Boost Large‑Model Fine‑Tuning with Low‑Cost Data Selection and Construction

Problem Context

Fine‑tuning large language models requires careful selection of training data. Real‑world corpora often follow a long‑tail distribution: a few classes dominate the majority of samples while many classes are severely under‑represented. Randomly annotating scraped text therefore yields severe class imbalance, high labeling cost, and sub‑optimal model performance.

Active‑Learning Principles

Two classic active‑learning criteria guide data selection:

Data diversity : ensure the dataset covers a wide range of semantic regions.

Model uncertainty : prioritize examples the current model finds difficult.

1. Ensuring Data Diversity

Deduplication via similarity measurement

Compute a similarity score between text pairs and remove near‑duplicates. Common similarity encoders include:

Semantic vectors from contrastive learning (e.g., sentence‑BERT, SimCSE).

Bag‑of‑words or TF‑IDF cosine similarity for lightweight pipelines.

After obtaining similarity scores, apply one of the following clustering strategies:

One‑pass clustering : iterate through the corpus, assign a sample to an existing cluster if its similarity to the cluster centroid exceeds a threshold; otherwise start a new cluster.

K‑Center‑Greedy : iteratively select points that maximize the minimum distance to already chosen points, yielding a compact yet diverse subset.

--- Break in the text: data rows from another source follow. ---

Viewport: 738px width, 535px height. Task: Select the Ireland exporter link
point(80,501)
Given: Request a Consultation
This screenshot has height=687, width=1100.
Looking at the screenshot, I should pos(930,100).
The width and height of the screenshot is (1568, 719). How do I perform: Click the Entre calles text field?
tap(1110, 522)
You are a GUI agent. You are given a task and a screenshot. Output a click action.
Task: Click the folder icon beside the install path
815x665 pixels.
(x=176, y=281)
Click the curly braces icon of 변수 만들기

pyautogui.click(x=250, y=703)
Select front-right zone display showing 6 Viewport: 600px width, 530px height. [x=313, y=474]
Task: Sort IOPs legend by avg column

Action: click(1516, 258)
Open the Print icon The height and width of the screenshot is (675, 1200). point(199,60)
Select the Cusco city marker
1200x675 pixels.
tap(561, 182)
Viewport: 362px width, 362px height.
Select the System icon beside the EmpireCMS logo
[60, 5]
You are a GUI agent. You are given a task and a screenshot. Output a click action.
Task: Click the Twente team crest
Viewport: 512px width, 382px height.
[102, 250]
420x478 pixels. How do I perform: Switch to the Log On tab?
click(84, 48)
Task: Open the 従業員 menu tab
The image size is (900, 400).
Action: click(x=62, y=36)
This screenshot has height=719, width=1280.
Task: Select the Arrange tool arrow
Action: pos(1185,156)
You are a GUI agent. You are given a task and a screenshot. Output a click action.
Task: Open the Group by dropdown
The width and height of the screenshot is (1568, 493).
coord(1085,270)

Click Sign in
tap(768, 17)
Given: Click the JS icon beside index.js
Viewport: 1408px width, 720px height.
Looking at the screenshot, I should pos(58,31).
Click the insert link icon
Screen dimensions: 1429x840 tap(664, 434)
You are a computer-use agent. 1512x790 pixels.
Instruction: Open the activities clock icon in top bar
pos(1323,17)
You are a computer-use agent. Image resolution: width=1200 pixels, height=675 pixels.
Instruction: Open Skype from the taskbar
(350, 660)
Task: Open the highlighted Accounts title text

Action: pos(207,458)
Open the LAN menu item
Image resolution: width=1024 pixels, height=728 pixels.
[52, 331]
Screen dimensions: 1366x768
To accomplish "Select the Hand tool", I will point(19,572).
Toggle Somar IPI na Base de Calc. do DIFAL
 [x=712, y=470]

Semi‑supervised filtering for novel data

If a high‑quality curated set C already exists, treat C as positive (label 1) and the remaining pool P as negative (label 0). Train a binary classifier (e.g., DeBERTa) with K‑fold cross‑validation. For each fold, predict probabilities on the test split; samples consistently receiving probabilities close to 0 across all folds are deemed dissimilar to C and can be added to the training pool.

2. Targeting Model Uncertainty

Per‑token perplexity (PPL)

Run the current model on each candidate example and compute the average per‑token PPL. Higher PPL indicates lower confidence. For instruction‑style data (question + multiple answer options), sum the model’s probability for each answer token; low total probability signals uncertainty.

Quality‑aware uncertainty via a reward model

Uncertainty alone may select low‑quality noise. Build a reward model—a binary quality classifier—using the same architecture (e.g., DeBERTa) trained on a small labeled subset of high‑quality instruction data. The reward model outputs a quality score q ∈[0,1].

Final selection criterion:

# Pseudocode
for example in candidate_set:
    ppl = model.perplexity(example)
    prob_sum = sum(model.probabilities(answer_options))
    quality = reward_model.predict(example)
    if (ppl > ppl_threshold or prob_sum < prob_threshold) and quality > quality_threshold:
        select(example)

This combines "model uncertainty" with a "quality‑above‑threshold" filter, analogous to manual rejection sampling but fully automated.

3. End‑to‑End Data Construction Pipeline

Collect raw text from the target domain.

Deduplicate using similarity‑based clustering (one‑pass or K‑Center‑Greedy).

If a curated seed set exists, run the semi‑supervised binary classifier to extract novel, dissimilar examples.

Evaluate remaining candidates with the current model to obtain PPL or answer‑option probabilities.

Score candidates with the reward model to filter out low‑quality uncertain samples.

Aggregate the selected examples as the fine‑tuning dataset.

This pipeline reduces labeling cost, mitigates long‑tail imbalance, and systematically improves model performance for any supervised fine‑tuning task.